Data for this task Block Start
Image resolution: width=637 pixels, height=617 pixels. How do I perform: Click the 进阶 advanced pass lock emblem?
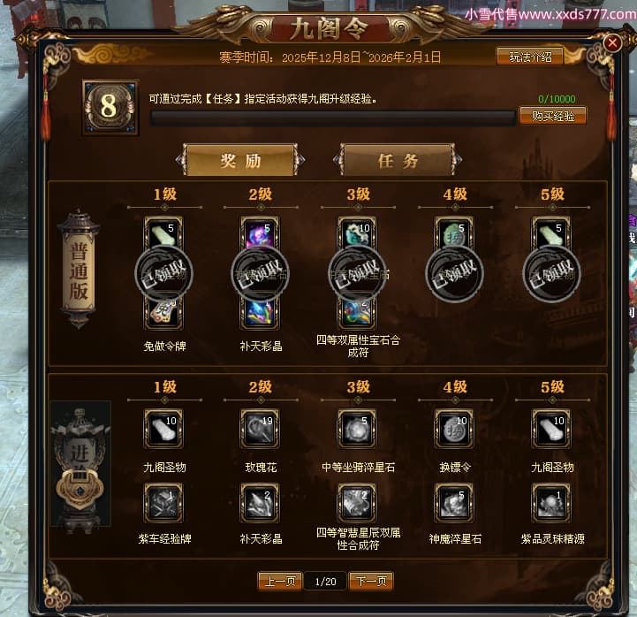click(80, 465)
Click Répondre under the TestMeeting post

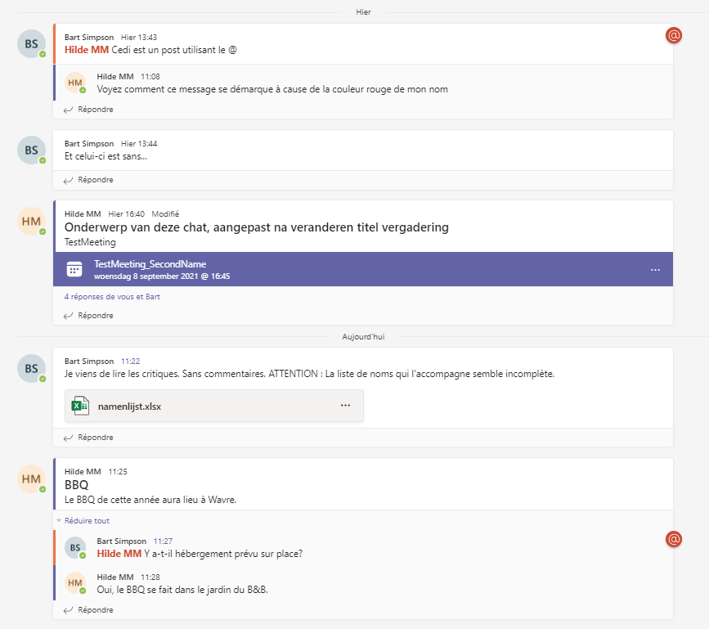coord(88,316)
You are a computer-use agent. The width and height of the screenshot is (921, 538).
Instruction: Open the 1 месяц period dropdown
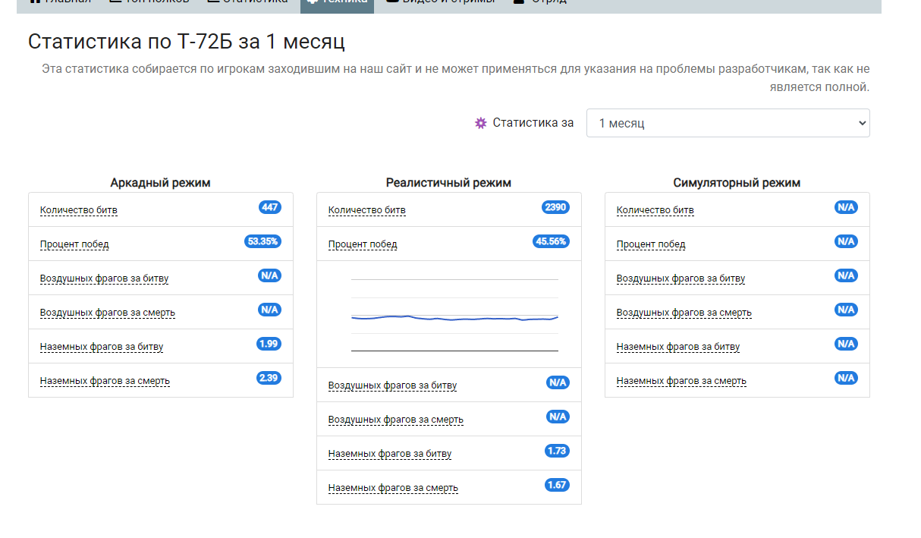728,123
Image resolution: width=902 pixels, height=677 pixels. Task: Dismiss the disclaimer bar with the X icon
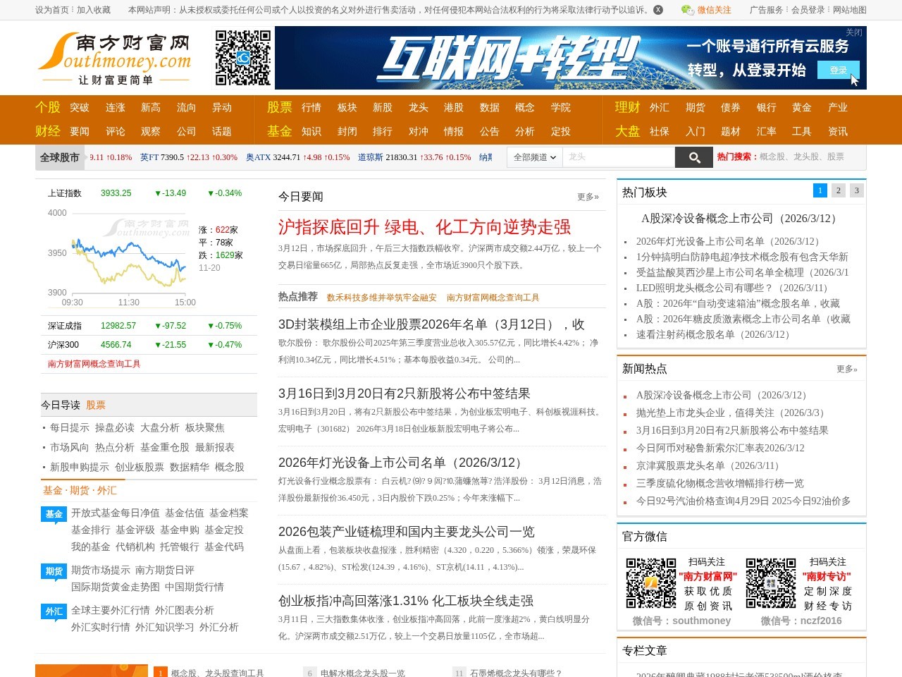[657, 9]
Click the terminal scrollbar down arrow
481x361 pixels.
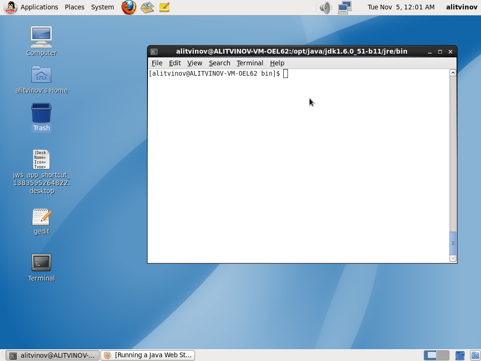tap(453, 258)
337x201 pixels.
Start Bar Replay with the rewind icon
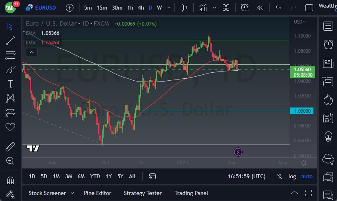pos(260,8)
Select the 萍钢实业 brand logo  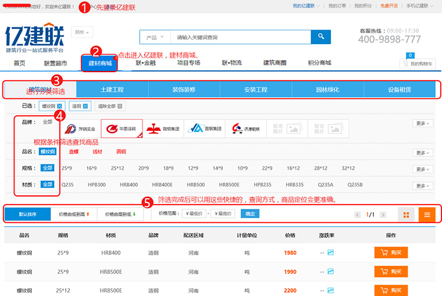[80, 129]
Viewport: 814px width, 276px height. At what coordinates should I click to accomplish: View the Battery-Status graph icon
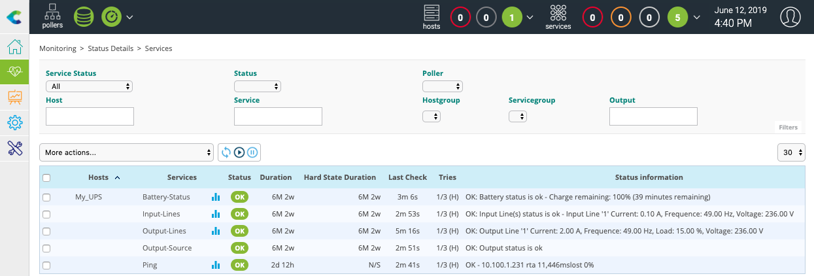point(216,197)
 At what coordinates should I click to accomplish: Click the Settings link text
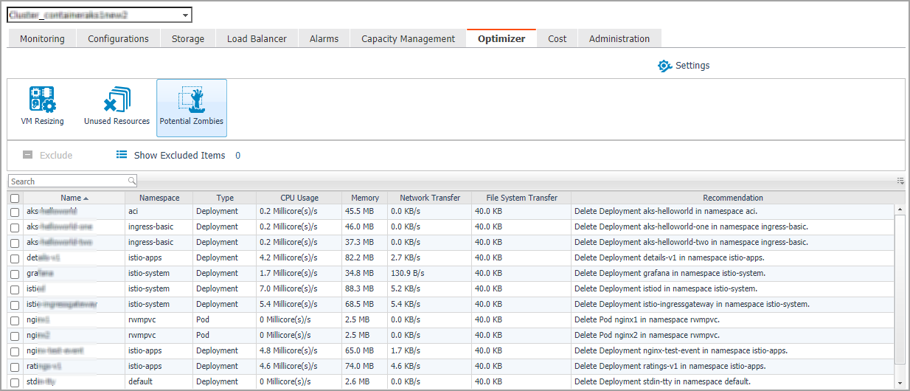(x=692, y=66)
Data for this task Block End
_Task directions_.
The lines above starting at the one that holds "Click Répondre under the TestMeeting post" and ending at the one that holds "337x201 pixels." are to be written out exactly, ends included, and no pictures are to be copied.

_Answer section_.
Click Répondre under the TestMeeting post

coord(88,316)
You are a computer-use agent. The width and height of the screenshot is (921, 538).
Instruction: Open the 1 месяц period dropdown
728,123
Image resolution: width=902 pixels, height=677 pixels. Task: Dismiss the disclaimer bar with the X icon
[657, 9]
Click the terminal scrollbar down arrow
481x361 pixels.
tap(453, 258)
337x201 pixels.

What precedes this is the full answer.